You can now limit the maximum number of threads DISCOVAR de novo uses with the new option
NUM_THREADS (release 51183). This is useful if you have to share your hardware, or if your system admin has limited the number of threads a single process can use. It can also be a good idea to restrict the number of threads if your hardware has many cores (>50), as the parallelization efficiency can start to drop due to locking and cache coherency issues.
We have fixed the bug in DISCOVAR de novo cited in the last blog message. Please download and use the new version (50964) from our ftp site.
The latest release (50893) of DISCOVAR de novo now supports BAM files directly, and no longer requires SAMtools to be installed. This change has the added benefit of halving the time required to import data from a BAM, potentially saving hours on a human sized genome. Note that the original variant calling version of DISCOVAR still requires SAMtools in order to work.

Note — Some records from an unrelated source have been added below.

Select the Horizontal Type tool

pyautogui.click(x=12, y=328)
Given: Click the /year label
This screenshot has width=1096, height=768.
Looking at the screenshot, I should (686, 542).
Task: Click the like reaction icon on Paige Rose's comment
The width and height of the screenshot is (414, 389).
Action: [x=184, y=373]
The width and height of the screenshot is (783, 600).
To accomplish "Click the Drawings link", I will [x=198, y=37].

We’ve made some minor changes to DISCOVAR de novo output files to make them easier to use. See the manual or the Edge, lines and scaffolds primer for more details.
The assembly graph can be large, complex and unwieldy, so DISCOVAR de novo does not generate a viewable graph directly. Instead we have developed an interactive tool that allows you to explore your assembly by creating smaller viewable graphs of the regions you are interested in. This new tool, called NhoodInfo, is now part of the DISCOVAR package, as of release 50612 . It is also the engine behind our online demo, so you can try it out right now without having to create an assembly of your own. Full instructions on using NhoodInfo are included in the DISCOVAR package.

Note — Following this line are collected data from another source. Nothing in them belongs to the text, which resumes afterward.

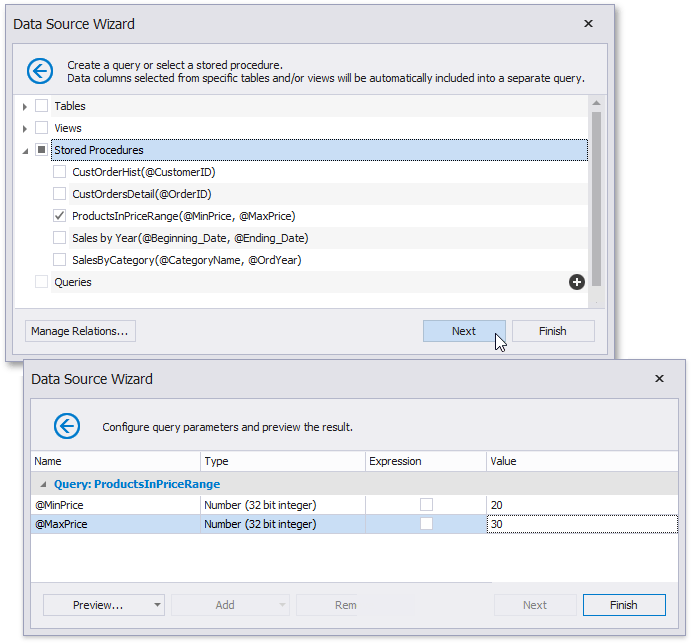Image resolution: width=691 pixels, height=643 pixels.
Task: Open the Preview button dropdown arrow
Action: coord(157,605)
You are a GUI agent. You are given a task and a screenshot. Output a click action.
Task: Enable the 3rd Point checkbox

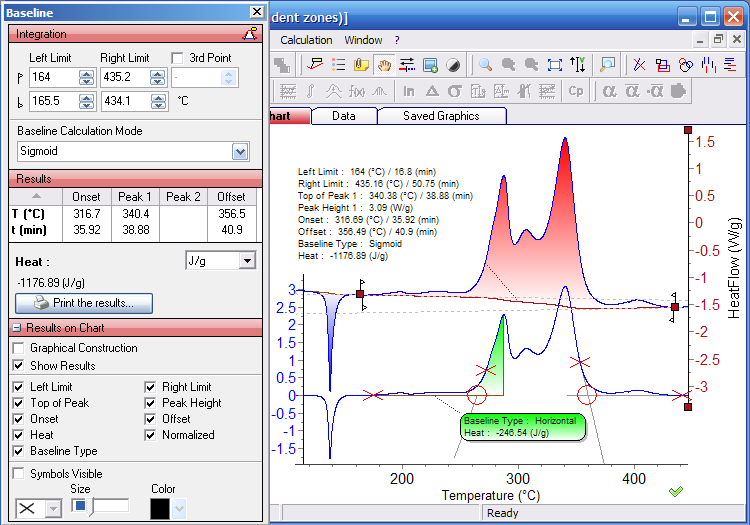177,58
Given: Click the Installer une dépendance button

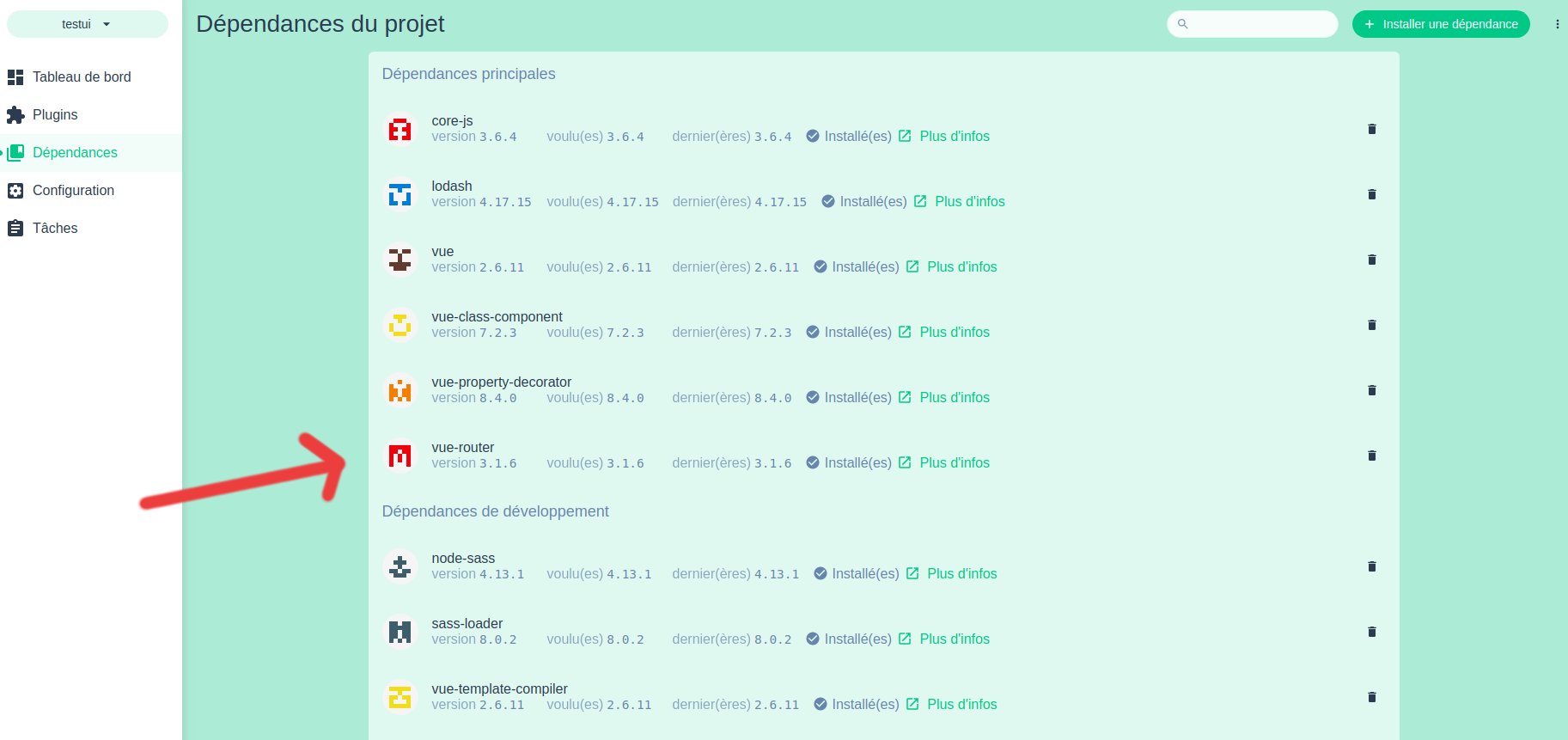Looking at the screenshot, I should tap(1440, 24).
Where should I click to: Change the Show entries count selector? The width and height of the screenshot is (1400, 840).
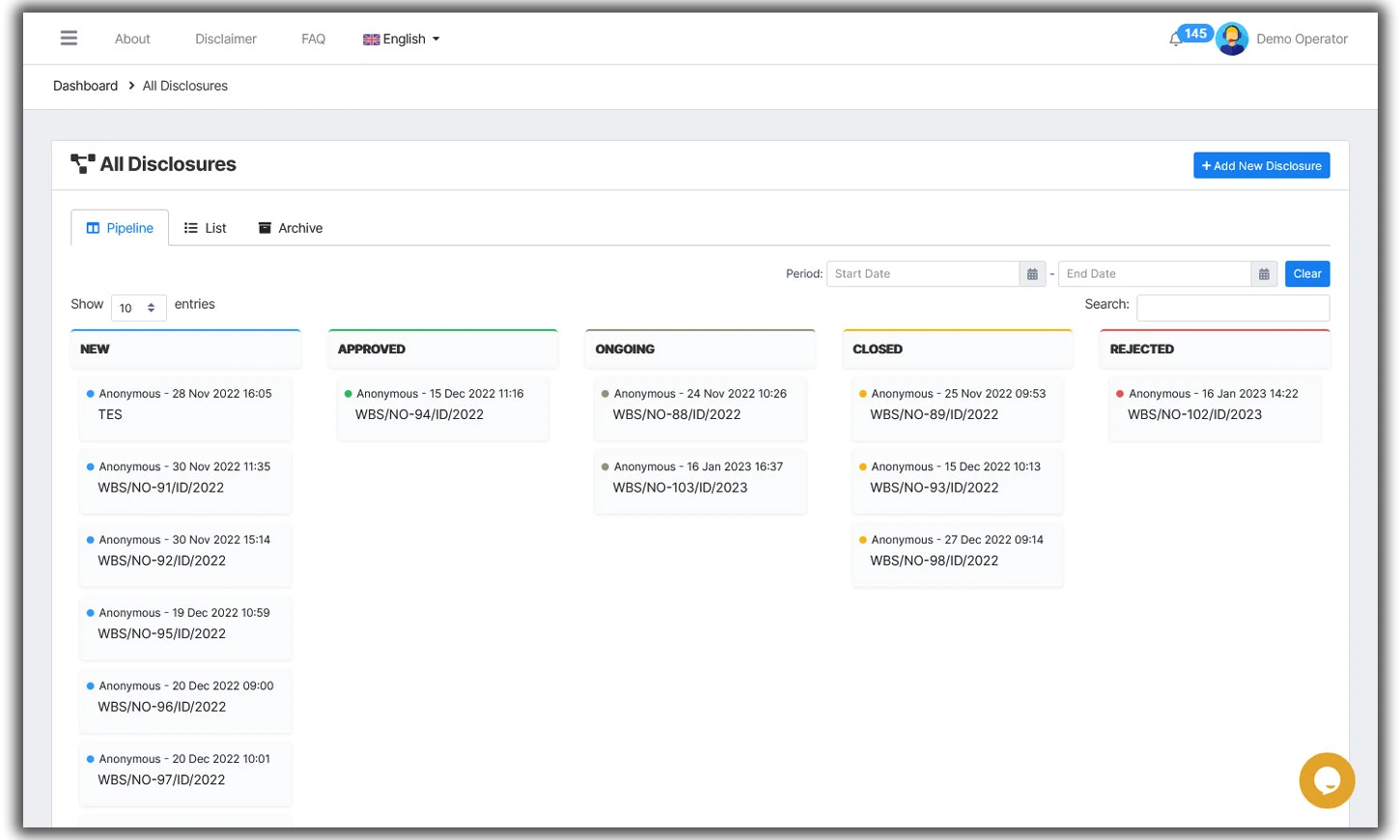(138, 307)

A DISCOVAR de novo assembly is a graph. A typical assembly consists almost entirely of linear stretches, typically like this
which we call ‘lines’, and providing a rich data type that captures polymorphism and other important features. Further, with some loss of information, these lines may be ‘flattened’ into standard contigs. We have added a tutorial explaining how these data types are available as part of the DISCOVAR output. We are also interested in hearing your thoughts regarding the utility of these output types and others that might be useful to you.
We are pleased to announce the release of our new de novo assembler suitable for large genomes up to human size. This is an early release and should be considered experimental, but is fully functioning. Download it now.
Our new assembler, called DISCOVAR de novo (experimental), uses the same cheap data that the original DISCOVAR release does: 250 base paired-end PCR-free Illumina reads. No other libraries are required. The runtime for a human genome on a 48 core, 0.5 Tb server is only 36 hours, and produces an assembly with a contig N50 of ~100 kb.
We are actively developing DISCOVAR de novo, so check back often for updates.
DISCOVAR can now be freely used without restriction in both non-academic and academic settings under the terms of our new license. We still encourage users to register with us if they find DISCOVAR useful.